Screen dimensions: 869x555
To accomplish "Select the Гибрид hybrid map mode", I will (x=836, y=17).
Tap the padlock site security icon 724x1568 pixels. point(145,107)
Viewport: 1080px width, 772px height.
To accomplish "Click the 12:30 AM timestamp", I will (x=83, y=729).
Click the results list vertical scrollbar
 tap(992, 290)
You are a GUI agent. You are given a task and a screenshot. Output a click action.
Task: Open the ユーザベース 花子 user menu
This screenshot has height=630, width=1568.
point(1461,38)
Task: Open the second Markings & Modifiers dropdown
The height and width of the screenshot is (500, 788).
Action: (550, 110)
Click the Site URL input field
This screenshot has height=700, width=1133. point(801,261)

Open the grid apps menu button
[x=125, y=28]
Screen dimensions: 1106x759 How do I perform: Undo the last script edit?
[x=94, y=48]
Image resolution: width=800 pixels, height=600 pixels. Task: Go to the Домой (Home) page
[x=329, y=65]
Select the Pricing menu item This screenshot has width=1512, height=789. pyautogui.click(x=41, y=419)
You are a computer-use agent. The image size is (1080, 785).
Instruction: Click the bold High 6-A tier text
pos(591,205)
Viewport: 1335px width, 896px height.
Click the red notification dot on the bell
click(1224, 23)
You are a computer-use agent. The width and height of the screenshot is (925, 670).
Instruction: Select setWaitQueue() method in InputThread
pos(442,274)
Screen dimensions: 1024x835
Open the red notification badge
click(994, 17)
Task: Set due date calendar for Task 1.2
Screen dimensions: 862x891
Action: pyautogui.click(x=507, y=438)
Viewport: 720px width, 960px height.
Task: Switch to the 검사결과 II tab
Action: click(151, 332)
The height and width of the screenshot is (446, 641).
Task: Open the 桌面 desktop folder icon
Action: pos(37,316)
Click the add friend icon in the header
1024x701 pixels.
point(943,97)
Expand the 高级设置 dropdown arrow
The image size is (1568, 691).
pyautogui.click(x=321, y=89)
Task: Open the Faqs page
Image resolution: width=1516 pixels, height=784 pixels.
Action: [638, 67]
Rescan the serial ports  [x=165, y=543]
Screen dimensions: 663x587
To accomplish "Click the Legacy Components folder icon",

◆ **DESCRIPTION OF THE TASK**:
Restating every entry above word for word is the whole task.

◆ **RESPONSE AREA**:
Screen dimensions: 869x555
To accomplish "Select the Гибрид hybrid map mode", I will (x=836, y=17).
Tap the padlock site security icon 724x1568 pixels. point(145,107)
Viewport: 1080px width, 772px height.
To accomplish "Click the 12:30 AM timestamp", I will (x=83, y=729).
Click the results list vertical scrollbar
 tap(992, 290)
You are a GUI agent. You are given a task and a screenshot. Output a click action.
Task: Open the ユーザベース 花子 user menu
This screenshot has height=630, width=1568.
point(1461,38)
Task: Open the second Markings & Modifiers dropdown
The height and width of the screenshot is (500, 788).
Action: (550, 110)
Click the Site URL input field
This screenshot has height=700, width=1133. point(801,261)

Open the grid apps menu button
[x=125, y=28]
Screen dimensions: 1106x759 How do I perform: Undo the last script edit?
[x=94, y=48]
Image resolution: width=800 pixels, height=600 pixels. Task: Go to the Домой (Home) page
[x=329, y=65]
Select the Pricing menu item This screenshot has width=1512, height=789. pyautogui.click(x=41, y=419)
You are a computer-use agent. The image size is (1080, 785).
Instruction: Click the bold High 6-A tier text
pos(591,205)
Viewport: 1335px width, 896px height.
Click the red notification dot on the bell
click(1224, 23)
You are a computer-use agent. The width and height of the screenshot is (925, 670).
Instruction: Select setWaitQueue() method in InputThread
pos(442,274)
Screen dimensions: 1024x835
Open the red notification badge
click(994, 17)
Task: Set due date calendar for Task 1.2
Screen dimensions: 862x891
Action: pyautogui.click(x=507, y=438)
Viewport: 720px width, 960px height.
Task: Switch to the 검사결과 II tab
Action: click(151, 332)
The height and width of the screenshot is (446, 641).
Task: Open the 桌面 desktop folder icon
Action: pos(37,316)
Click the add friend icon in the header
1024x701 pixels.
point(943,97)
Expand the 高级设置 dropdown arrow
The image size is (1568, 691).
pyautogui.click(x=321, y=89)
Task: Open the Faqs page
Image resolution: width=1516 pixels, height=784 pixels.
Action: [638, 67]
Rescan the serial ports  [x=165, y=543]
Screen dimensions: 663x587
To accomplish "Click the Legacy Components folder icon",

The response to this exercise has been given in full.